Testing a true 1RM should only be done with proper preparation, safety equipment (spotters, safety bars), and ideally under the supervision of a qualified coach or trainer. It's not necessary for most people, especially beginners. Many effective training programs don't require knowing your exact 1RM—estimates from sub-maximal sets are sufficient for program design. Testing a true 1RM is physically and mentally demanding, requires recovery time, and carries injury risk if not done properly. If you do decide to test a 1RM, ensure you have proper form, adequate warm-up, safety equipment, and professional guidance. This calculator is for educational estimates only and does not recommend or encourage testing a true 1RM. Most people should use estimates instead of testing true 1RM.
Can I use this tool to design my entire strength program?
No. This calculator is for educational purposes only and does not provide training programs, coaching, or fitness advice. A proper strength training program should be personalized to your goals, fitness level, schedule, health status, and individual needs. It should include appropriate progression, variety in exercises and rep ranges, rest days, periodization, and consideration of your specific circumstances. The percentage table can be useful for understanding training loads, but it's not a complete training system. For a training program, consult with a qualified coach or trainer who can assess your situation and create a safe, effective plan tailored to your individual needs. This tool provides rough strength estimates, not a complete training system.
What if I have pain or an injury?
If you have pain, injuries, or medical conditions, do not use this calculator to determine what weights to lift. Pain is a signal that something is wrong, and pushing through pain can cause serious harm. The calculator cannot account for injuries or medical conditions, and using it to determine training loads when injured can worsen injuries. Consult with a healthcare professional (doctor, physical therapist) or qualified trainer who understands your specific situation. They can help you determine safe exercises, appropriate loads, modifications, and whether strength training is appropriate for your condition. This calculator is for educational purposes only and does not provide medical or injury advice. Always prioritize health and safety over hitting a specific weight.
How do I use the percentage table for training?
The percentage table shows approximate weights for different percentages of your estimated 1RM, which can be useful for program design. For example, 80-85% of 1RM is typically used for strength training (approximately 3-6 reps), 65-75% for hypertrophy/muscle growth (approximately 8-12 reps), and 50-65% for muscular endurance (approximately 12-20+ reps). However, recognize that rep ranges are approximate and that individual factors affect actual performance. The table is a guide, not a strict prescription. Your actual rep capacity at a given percentage may differ based on exercise, fitness level, fatigue, and other factors. Use the table as a starting point and adjust based on how you feel and your actual performance. For personalized program design, consult with a qualified coach.

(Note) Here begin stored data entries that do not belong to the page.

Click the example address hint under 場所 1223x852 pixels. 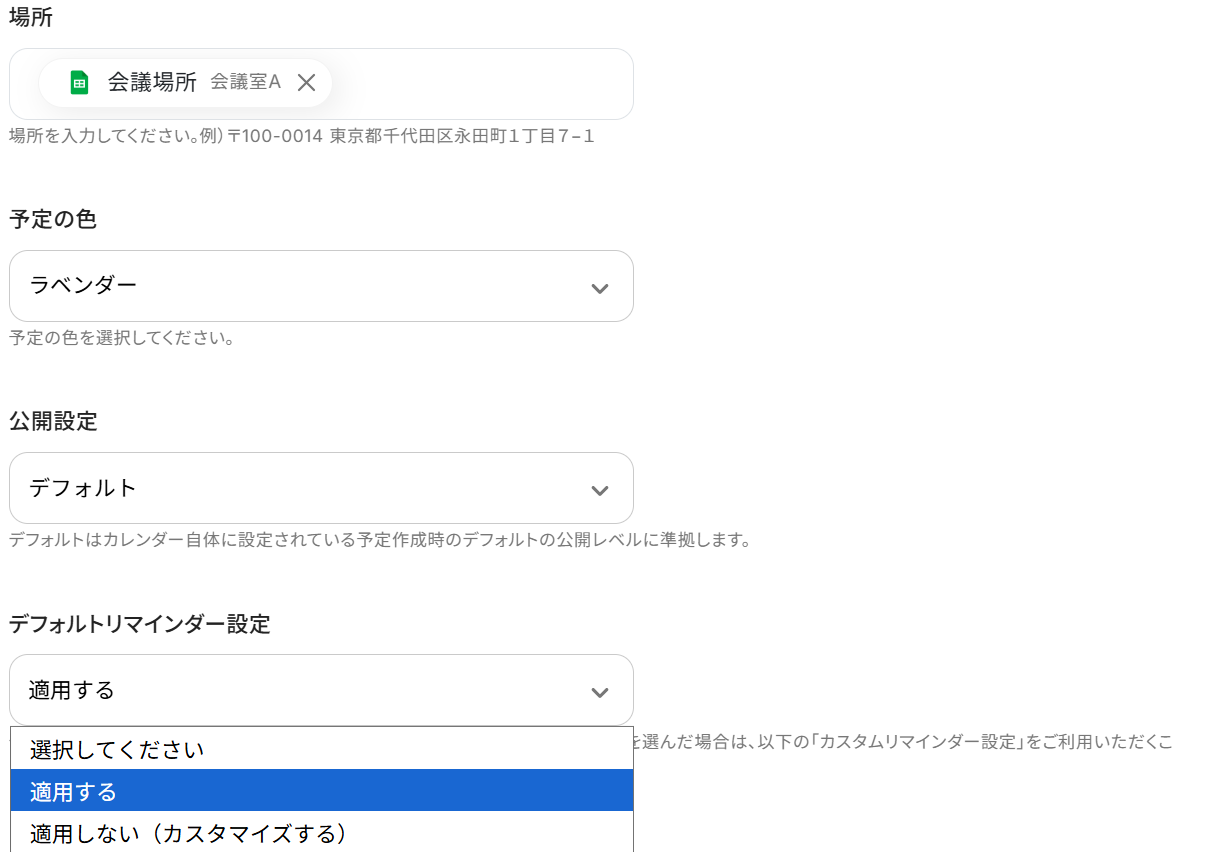[x=301, y=136]
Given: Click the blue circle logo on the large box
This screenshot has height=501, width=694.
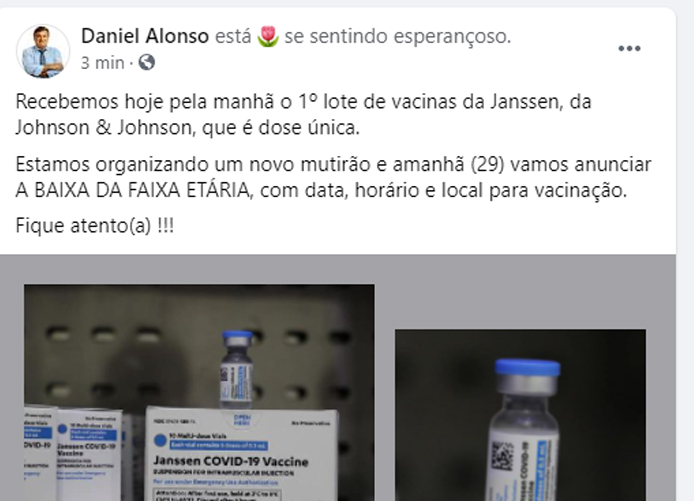Looking at the screenshot, I should [x=160, y=440].
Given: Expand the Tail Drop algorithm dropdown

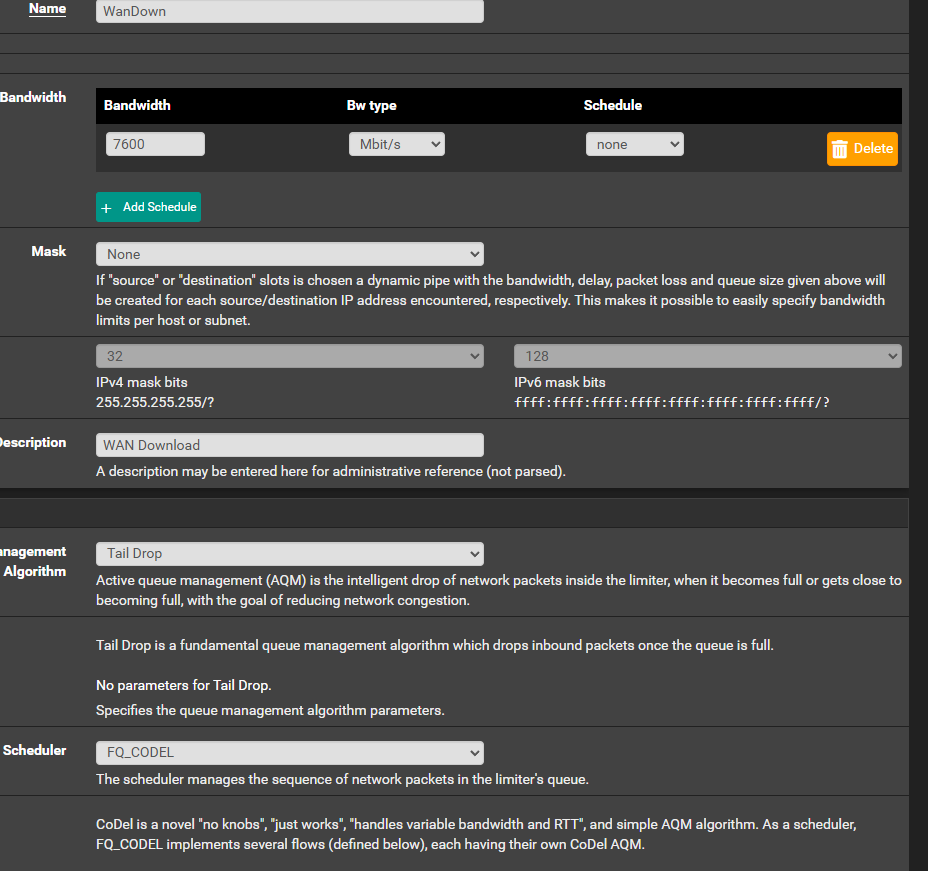Looking at the screenshot, I should pos(289,553).
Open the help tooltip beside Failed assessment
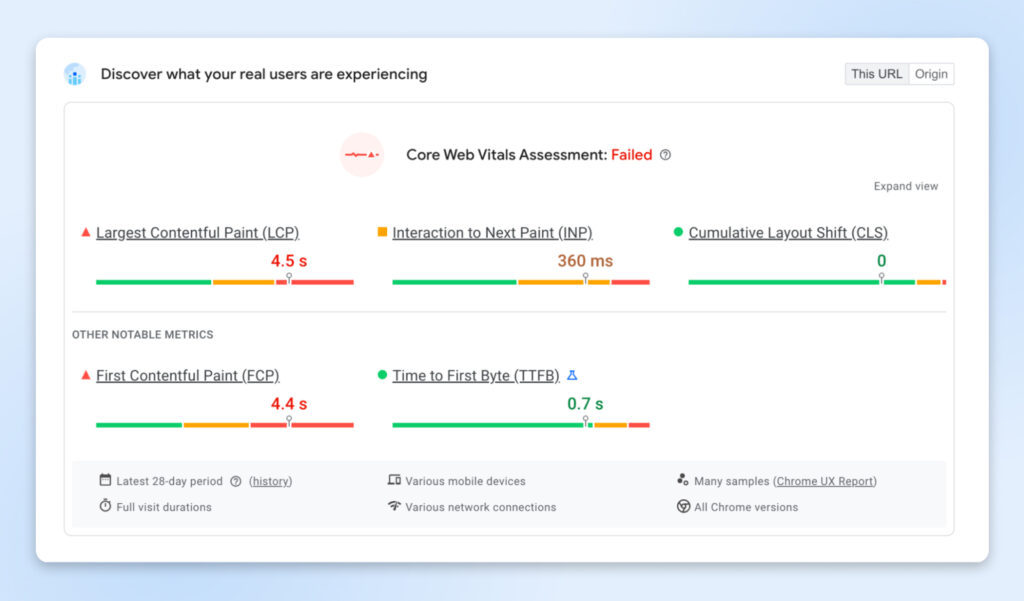 666,155
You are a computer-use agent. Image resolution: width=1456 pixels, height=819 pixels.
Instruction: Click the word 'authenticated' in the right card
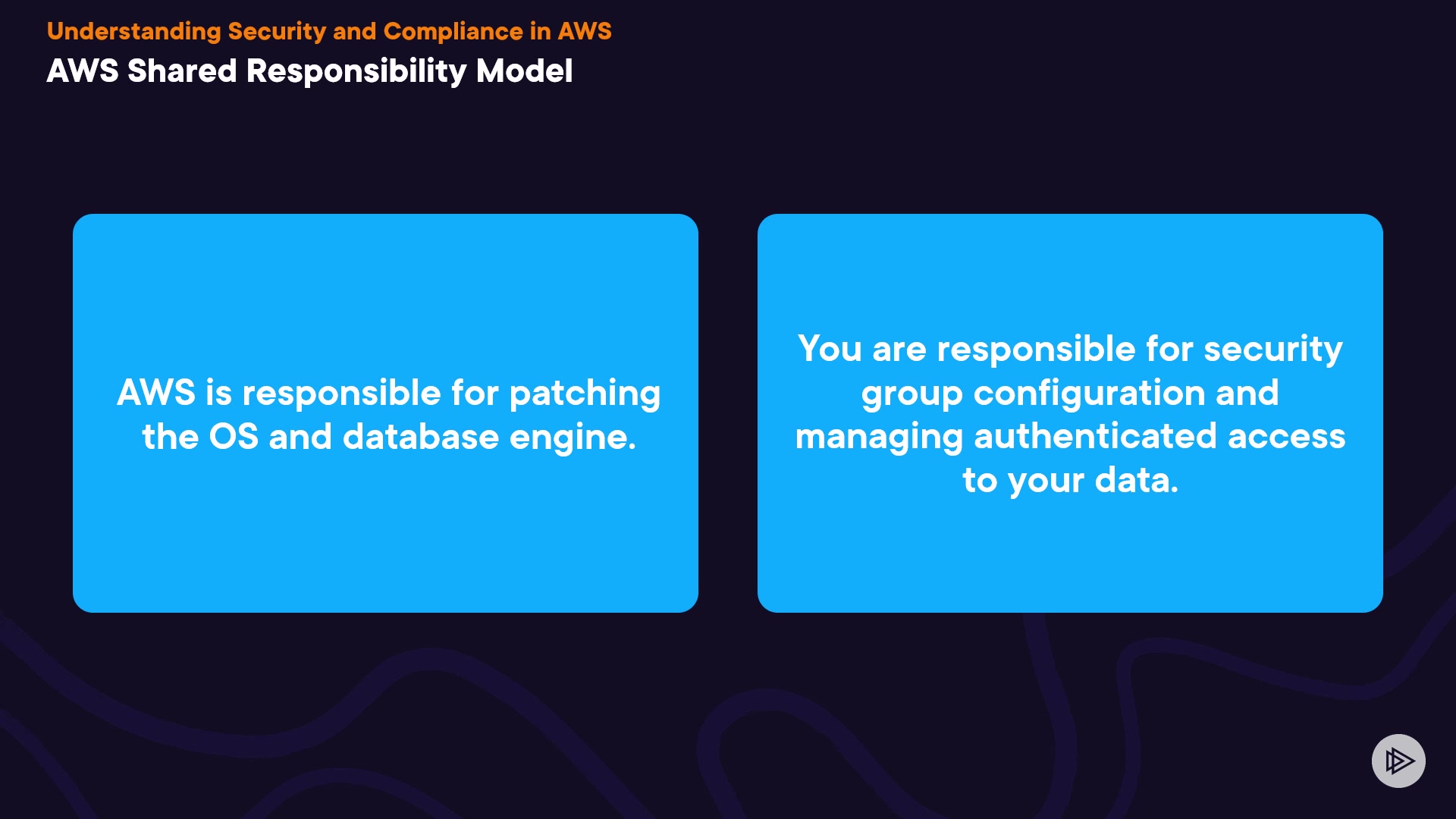click(x=1095, y=437)
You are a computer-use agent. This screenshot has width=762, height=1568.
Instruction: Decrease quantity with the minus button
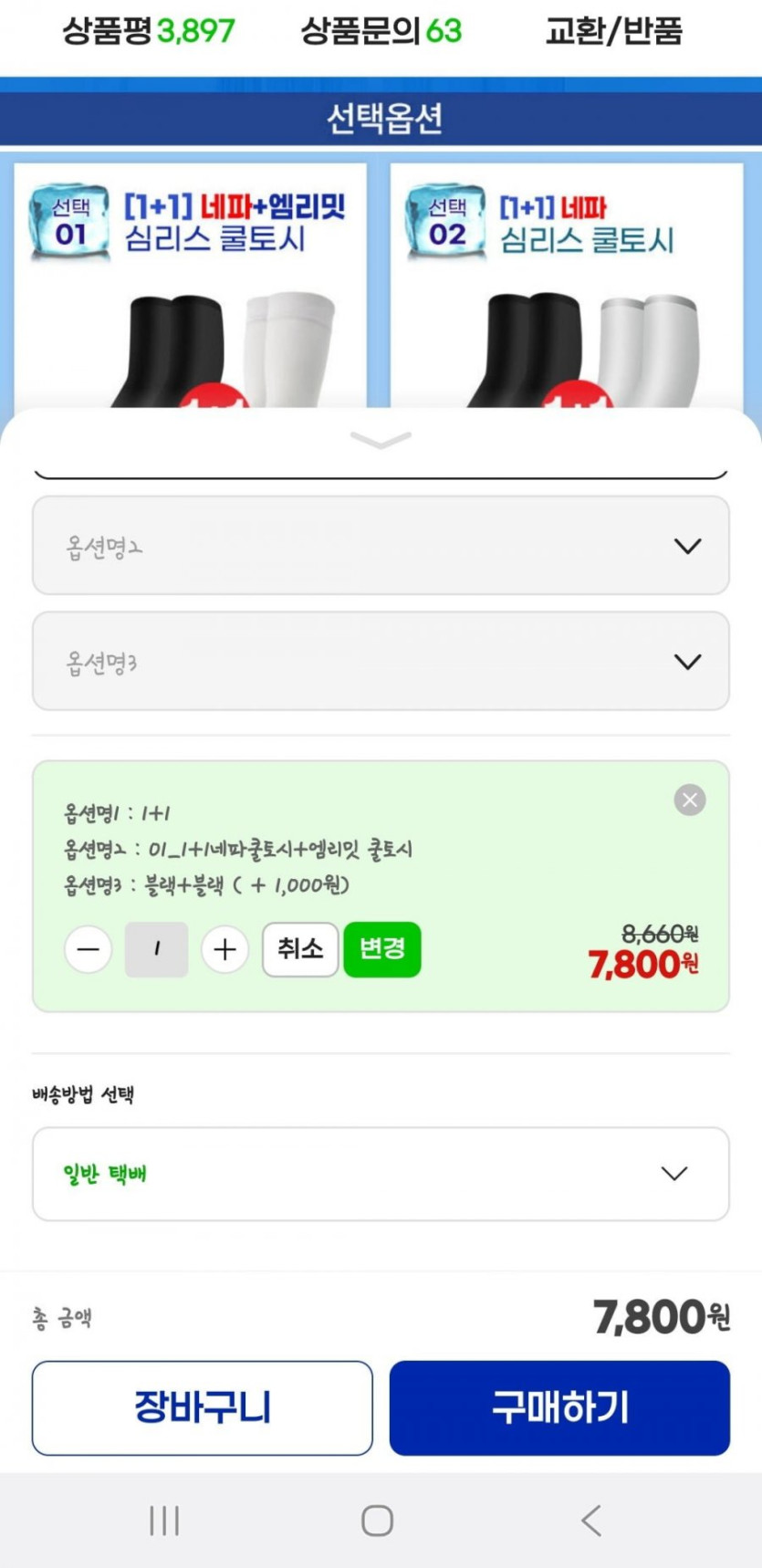(x=89, y=949)
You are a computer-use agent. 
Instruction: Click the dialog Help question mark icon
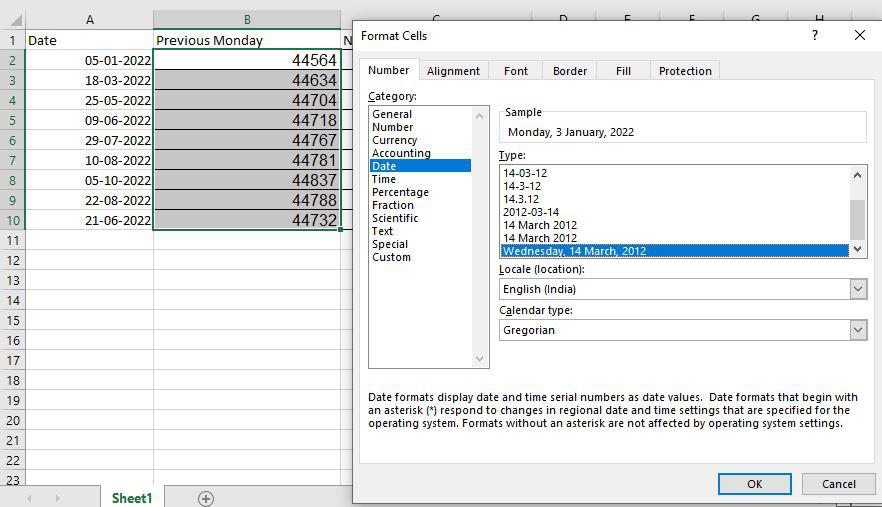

Why do different formulas give different results?
Different formulas use different mathematical approaches to estimate 1RM from sub-maximal sets, which is why they produce different estimates. Epley uses a linear relationship (Weight × (1 + Reps/30)), Brzycki uses a ratio (Weight × (36/(37-Reps))), Lombardi uses a power function (Weight × Reps^0.1), and O'Connor uses a conservative multiplier (Weight × (1 + 0.025 × Reps)). Each formula is based on different research and assumptions about how strength relates to rep count. The variation between formulas (often 2-5% for the same input) illustrates that these are estimates, not exact measurements. Some people find it helpful to see the range of estimates, while others prefer to look at the average. The calculator shows all formulas so you can compare and choose what works best for you, or use the average for a more balanced estimate.